Dwyane Wade: Basketball Star Turned Beacon of Fatherhood
He's a man on a mission to bring back a bedrock American value: family.
Dec. 10, 2011 -- In many ways, basketball superstar Dwyane Wade leads a double life. On the court, he's a NBA mega-star for the Miami Heat, but off the court, he's a hands-on single dad to his two young sons and a nephew.
The moms at school drop off didn't know what to make of him at first.
"I was like one of the only dads," Wade says with a smile. "Everybody was looking at me, it was kind of weird. They called me 'Mr. Mom' for a while."
It's an apt nickname for a man who's on a mission to bring back a bedrock American value: family.
Wade is reaching out to fathers and sons through community groups and his non-profit organization, Wade's World Foundation,to combat the jaw-dropping statistic that 72 percent of African-American kids are being raised by a single parent, mostly women.
Even President Obama asked Wade to become a kind of ambassador-at-large for fatherhood.
"We as men have to get back on the line and raise our families to make sure that this country will continue to strive by raising great kids," he said.
Though critics might charge that's easy for an NBA superstar with a mega-contract, Wade has a quick reply.
"It is not about the money I have or don't have," Wade said. "It is about the time I am willing to sit down across the table from my kids and if they don't get something right, helping them get it right."
And given that half of all marriages end in divorce, Wade believes in co-parenting.
Although he won custody, after a bruising three year court battle, Wade is determined to let his kids know they have two loving parents, a lesson he draws from his own fractured childhood.
In fact, he learned a lot about parenting from the mistakes his own mother made as he was growing up on Chicago's rough south side.
"I got deeper into dark drugs alcohol abandoned building the homeless lifestyle, you name it" said Dwyane Wade's mom, Jolinda Wade.
"And if she didn't come home, I'd go upstairs and i couldn't go to sleep," said Dwyane Wade. "Not knowing whether my mom was going to be alive from day to day."
Dwyane Wade went to live with his dad, Dwyane Wade Sr., who taught him how to play basketball and how to be a man.
He earned a scholarship to Marquette University, as his mom worked hard to get off drugs.
Once clean, Jolinda Wade decided to pay her debt to society and turn herself in to serve out an old jail sentence.
"That was tough," said Dwyane Wade. "It was one of the worst days of my life.
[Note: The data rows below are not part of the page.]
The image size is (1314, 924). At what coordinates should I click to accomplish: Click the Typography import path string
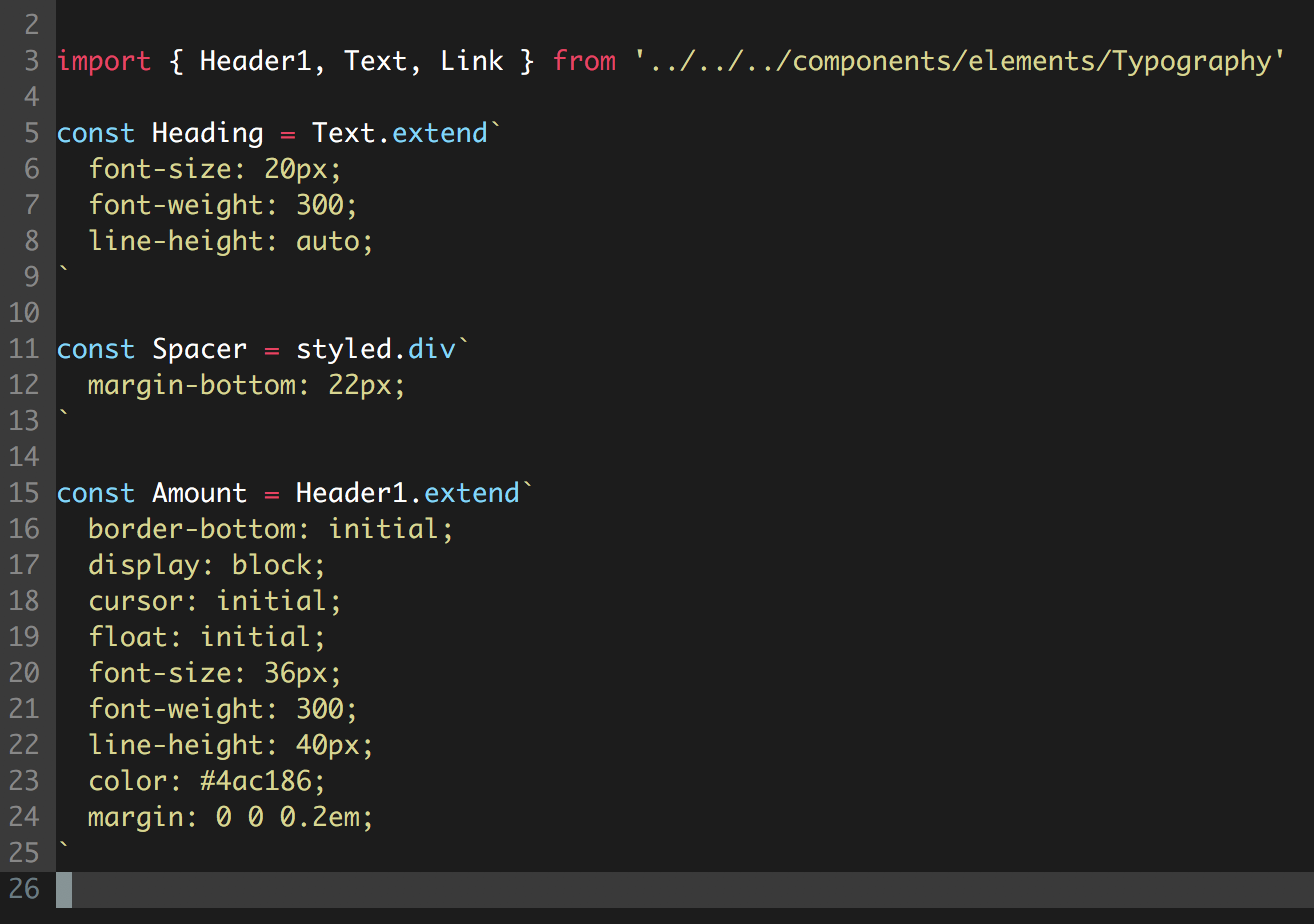click(x=959, y=61)
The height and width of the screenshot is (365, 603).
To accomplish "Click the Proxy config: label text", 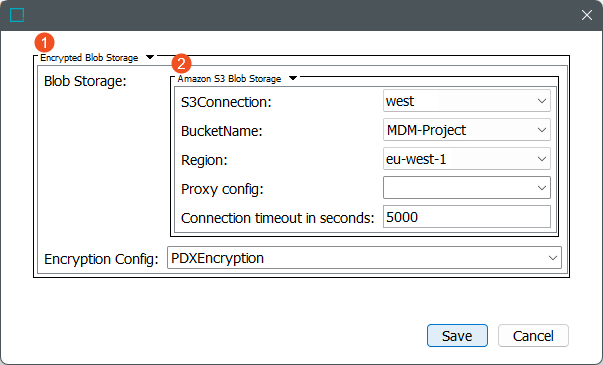I will click(x=222, y=189).
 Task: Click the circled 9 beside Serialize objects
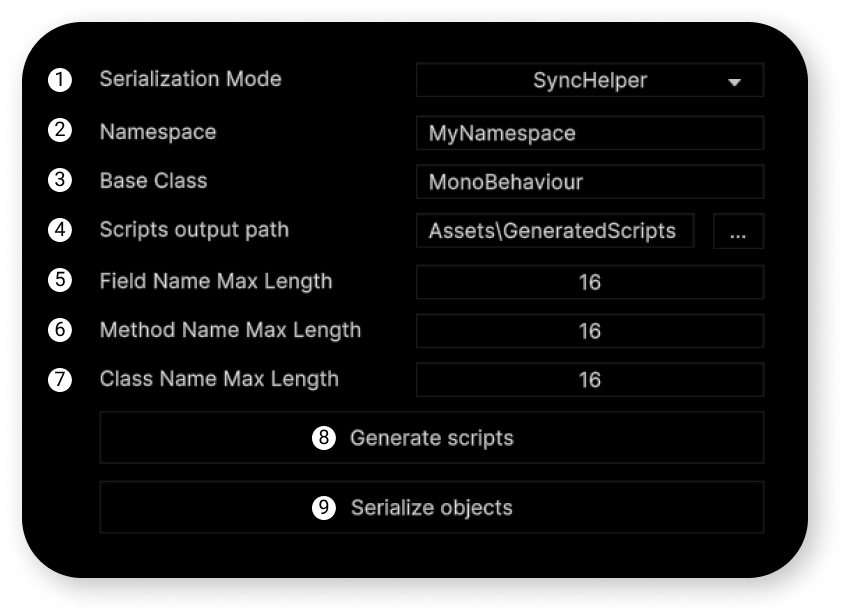(x=324, y=508)
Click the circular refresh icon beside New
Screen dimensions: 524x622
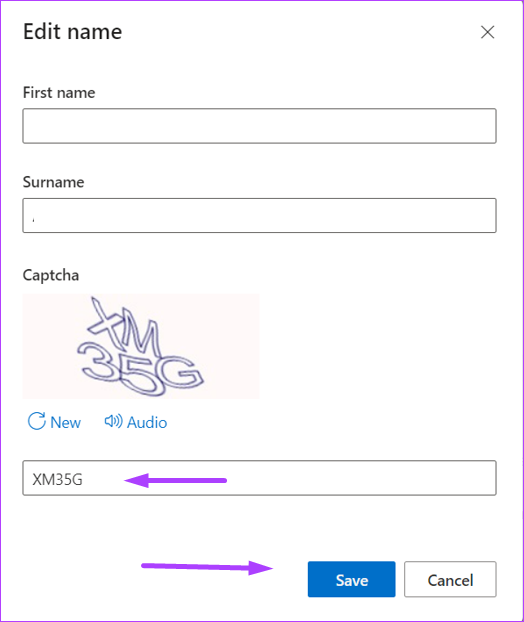(36, 421)
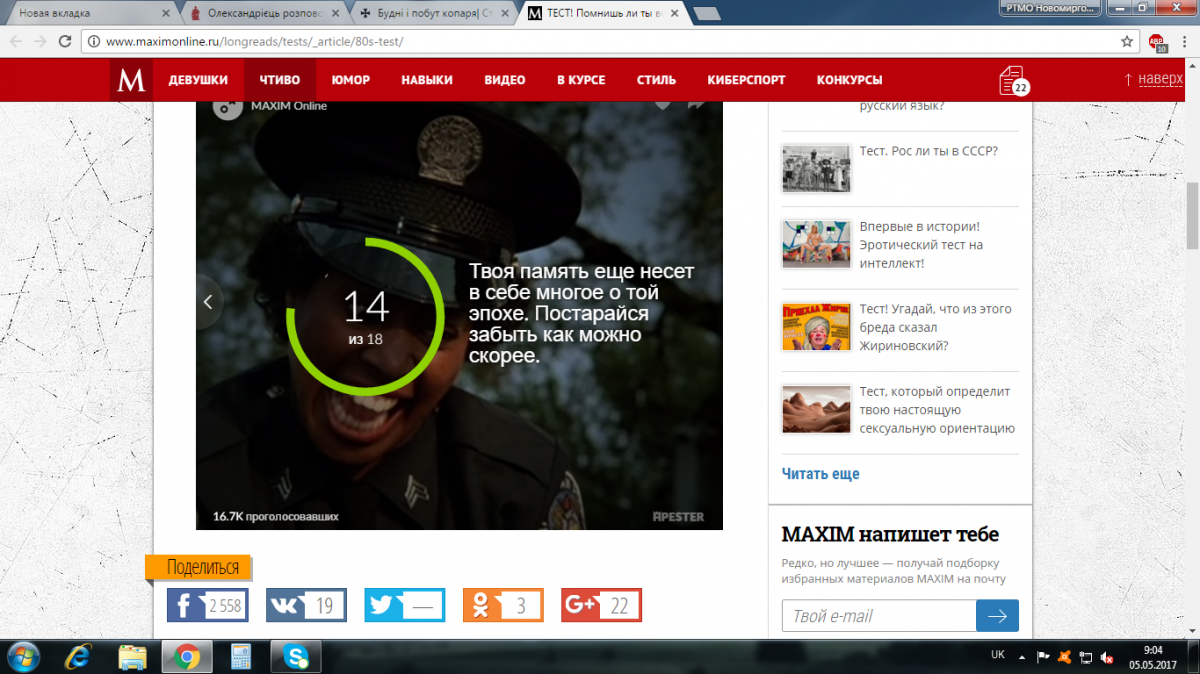Screen dimensions: 1200x674
Task: Open the ДЕВУШКИ menu section
Action: click(198, 80)
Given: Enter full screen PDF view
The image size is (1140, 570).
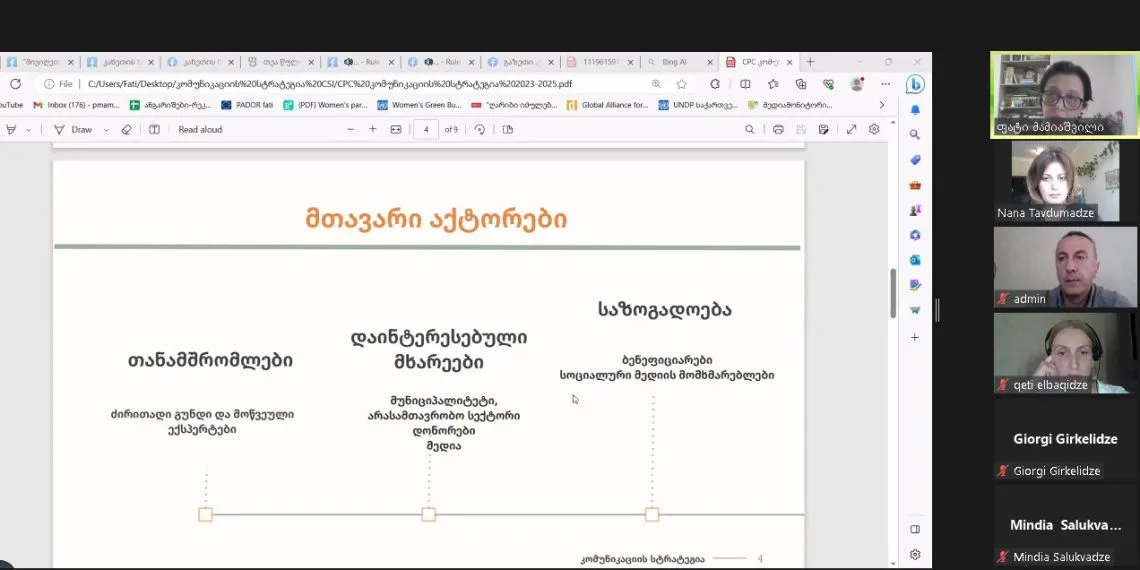Looking at the screenshot, I should (x=851, y=129).
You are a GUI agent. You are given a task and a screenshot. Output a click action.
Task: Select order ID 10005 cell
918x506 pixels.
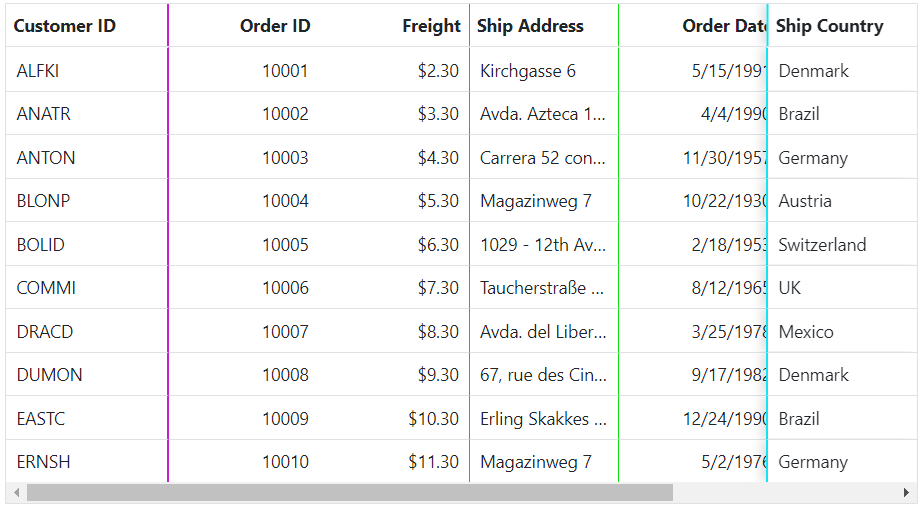click(x=244, y=244)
She said, 'Son, I gotta go back to jail, I gotta do what's right' and that hurt, I cried."
That's when Dwyane Wade told his mother that she was his hero.
"That's all I needed. Oh my God I can do this," said Jolinda Wade. "Because I was his hero, isn't that something?"
She walked out of jail, into the open arms of her family.
Finding God and Starting Over
Jolinda Wade found the bible behind bars and soon developed a following by sharing the story of her struggles.
Dwyane Wade went on to become a first round draft pick for the Miami Heat and led his team to a NBA championship and won a MVP title.
And yet when you ask Jolinda Wade what about her son makes her most proud, she doesn't hesitate to say "he's a good father to his boys."
Dwyane Wade: A 'Momma's Boy'
But Dwyane Wade isn't just a dedicated dad, his mom says jokingly, he's a momma's boy.
Dwyane Wade said he saw the hope his mother gave people by preaching.
He wanted to make sure she could continue to give people that hope, in a place that she called home.
So, Dwyane Wade, the kid who wasn't sure if his mother was going to make it home, bought her a church.
New Creation, on Chicago's south side, gives food packages, clothes, even Dwyane Wade's shoes away.
Jolinda Wade said her son didn't just buy her a building, he gave people in that community a great gift.
"Because of his generosity of the heart " she said. "You're housing people you're giving people a place to come and to get hope. You're feeding people you're clothing people.There's so much that he's doing and his body isn't even here."